**DATA SHOWN**
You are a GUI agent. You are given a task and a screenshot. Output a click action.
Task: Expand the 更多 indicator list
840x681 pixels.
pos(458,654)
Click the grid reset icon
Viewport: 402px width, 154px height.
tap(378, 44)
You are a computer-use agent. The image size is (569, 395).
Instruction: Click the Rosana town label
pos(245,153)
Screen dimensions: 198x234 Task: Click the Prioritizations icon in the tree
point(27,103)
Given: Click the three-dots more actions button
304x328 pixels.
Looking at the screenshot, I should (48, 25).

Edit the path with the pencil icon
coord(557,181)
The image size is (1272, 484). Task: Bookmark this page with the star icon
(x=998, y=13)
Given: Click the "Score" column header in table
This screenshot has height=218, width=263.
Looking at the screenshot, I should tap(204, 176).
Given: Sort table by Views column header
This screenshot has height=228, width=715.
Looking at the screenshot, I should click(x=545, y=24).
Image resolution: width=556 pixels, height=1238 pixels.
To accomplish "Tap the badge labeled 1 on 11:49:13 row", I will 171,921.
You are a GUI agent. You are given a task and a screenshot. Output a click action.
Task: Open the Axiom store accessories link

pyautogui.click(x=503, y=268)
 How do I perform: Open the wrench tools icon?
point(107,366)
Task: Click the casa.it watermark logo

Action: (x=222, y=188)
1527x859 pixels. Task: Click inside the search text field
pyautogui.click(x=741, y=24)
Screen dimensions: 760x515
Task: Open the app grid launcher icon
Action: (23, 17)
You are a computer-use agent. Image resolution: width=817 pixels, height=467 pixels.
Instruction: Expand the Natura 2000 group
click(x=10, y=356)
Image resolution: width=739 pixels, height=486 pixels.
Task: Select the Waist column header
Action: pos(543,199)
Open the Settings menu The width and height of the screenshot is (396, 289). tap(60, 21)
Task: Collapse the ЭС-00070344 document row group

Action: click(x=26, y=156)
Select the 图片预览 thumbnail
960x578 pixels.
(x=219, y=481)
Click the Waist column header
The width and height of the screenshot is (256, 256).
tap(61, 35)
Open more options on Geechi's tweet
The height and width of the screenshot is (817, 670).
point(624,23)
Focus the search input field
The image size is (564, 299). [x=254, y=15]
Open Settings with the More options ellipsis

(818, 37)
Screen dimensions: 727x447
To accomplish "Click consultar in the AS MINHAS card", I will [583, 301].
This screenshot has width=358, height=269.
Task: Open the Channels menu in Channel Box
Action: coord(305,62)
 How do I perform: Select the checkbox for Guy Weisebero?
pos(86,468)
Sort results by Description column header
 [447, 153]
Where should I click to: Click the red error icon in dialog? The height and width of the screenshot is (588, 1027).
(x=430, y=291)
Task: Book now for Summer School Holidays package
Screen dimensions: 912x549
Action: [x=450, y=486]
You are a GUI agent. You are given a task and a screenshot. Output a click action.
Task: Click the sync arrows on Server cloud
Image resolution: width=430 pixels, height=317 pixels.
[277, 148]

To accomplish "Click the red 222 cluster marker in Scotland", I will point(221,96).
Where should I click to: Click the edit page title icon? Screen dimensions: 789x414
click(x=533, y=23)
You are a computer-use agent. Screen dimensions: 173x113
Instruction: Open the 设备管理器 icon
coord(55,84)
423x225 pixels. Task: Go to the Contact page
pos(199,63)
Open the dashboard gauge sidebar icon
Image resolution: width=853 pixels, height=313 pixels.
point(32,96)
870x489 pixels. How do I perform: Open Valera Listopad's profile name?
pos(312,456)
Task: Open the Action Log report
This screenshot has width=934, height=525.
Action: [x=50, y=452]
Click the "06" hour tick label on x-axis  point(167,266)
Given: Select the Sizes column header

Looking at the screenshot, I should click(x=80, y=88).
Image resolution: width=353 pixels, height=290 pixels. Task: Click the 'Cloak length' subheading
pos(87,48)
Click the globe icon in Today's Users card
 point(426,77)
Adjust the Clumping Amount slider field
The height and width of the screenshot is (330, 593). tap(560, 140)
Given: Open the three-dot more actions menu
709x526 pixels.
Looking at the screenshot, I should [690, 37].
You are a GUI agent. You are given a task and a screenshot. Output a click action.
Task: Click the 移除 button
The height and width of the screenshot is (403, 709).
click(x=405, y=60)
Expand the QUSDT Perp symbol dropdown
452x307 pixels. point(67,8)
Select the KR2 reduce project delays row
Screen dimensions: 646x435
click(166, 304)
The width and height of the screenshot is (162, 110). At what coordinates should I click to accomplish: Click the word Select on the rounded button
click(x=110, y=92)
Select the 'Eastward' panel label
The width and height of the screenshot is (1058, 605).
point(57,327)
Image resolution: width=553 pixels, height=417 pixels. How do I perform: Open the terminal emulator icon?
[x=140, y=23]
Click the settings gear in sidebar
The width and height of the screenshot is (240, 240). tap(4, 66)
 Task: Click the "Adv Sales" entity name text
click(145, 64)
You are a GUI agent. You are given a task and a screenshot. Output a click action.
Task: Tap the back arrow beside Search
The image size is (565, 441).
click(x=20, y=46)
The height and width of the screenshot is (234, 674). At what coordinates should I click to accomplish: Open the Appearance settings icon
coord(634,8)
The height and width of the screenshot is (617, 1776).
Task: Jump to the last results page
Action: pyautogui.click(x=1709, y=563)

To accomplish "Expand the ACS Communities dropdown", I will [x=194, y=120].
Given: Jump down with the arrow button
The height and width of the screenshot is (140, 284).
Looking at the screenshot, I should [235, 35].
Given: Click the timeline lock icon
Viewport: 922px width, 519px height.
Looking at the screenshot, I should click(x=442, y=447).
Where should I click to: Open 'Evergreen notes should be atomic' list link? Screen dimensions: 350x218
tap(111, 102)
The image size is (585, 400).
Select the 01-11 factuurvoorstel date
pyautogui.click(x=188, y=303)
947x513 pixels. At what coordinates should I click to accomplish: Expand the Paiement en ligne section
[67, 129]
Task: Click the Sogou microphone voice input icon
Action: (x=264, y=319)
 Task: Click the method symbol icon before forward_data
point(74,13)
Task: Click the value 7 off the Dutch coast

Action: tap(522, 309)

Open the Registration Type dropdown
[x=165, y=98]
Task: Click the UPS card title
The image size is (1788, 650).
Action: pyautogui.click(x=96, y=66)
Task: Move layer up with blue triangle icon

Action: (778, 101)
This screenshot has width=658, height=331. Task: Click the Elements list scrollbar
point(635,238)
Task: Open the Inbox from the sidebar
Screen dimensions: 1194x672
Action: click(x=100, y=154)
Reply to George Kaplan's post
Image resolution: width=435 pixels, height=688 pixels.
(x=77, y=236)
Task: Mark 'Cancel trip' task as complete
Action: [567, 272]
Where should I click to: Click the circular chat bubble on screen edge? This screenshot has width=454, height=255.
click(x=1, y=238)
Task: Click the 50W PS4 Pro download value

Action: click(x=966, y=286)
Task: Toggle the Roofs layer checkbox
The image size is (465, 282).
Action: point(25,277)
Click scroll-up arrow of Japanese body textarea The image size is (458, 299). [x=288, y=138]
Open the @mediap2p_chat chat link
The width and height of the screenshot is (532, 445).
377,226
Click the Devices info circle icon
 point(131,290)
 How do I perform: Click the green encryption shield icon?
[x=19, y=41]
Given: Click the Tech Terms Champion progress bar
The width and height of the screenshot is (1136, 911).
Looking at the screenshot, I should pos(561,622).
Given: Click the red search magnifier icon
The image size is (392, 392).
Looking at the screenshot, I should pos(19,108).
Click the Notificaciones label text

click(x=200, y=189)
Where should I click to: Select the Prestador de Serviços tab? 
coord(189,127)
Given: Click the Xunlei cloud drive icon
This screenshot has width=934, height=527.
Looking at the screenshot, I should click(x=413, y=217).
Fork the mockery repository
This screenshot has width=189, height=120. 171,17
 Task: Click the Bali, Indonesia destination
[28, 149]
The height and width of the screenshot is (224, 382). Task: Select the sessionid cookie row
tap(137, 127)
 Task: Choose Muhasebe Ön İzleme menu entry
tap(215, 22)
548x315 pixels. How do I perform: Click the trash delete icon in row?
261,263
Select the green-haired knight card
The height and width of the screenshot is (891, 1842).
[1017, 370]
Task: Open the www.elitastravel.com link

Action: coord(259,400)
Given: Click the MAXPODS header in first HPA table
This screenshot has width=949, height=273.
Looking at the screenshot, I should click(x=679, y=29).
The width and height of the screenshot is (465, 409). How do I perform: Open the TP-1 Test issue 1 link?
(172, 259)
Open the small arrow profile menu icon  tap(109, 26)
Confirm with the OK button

**WHAT YOU WILL DO**
Among the entries, find each line that includes the string "computer" and copy it.

**WRITTEN RESPONSE**
You are a computer-use agent. The image size is (569, 395).
You are a computer-use agent. Image resolution: width=817 pixels, height=467 pixels.
You are a computer-use agent. Screen dimensions: 173x113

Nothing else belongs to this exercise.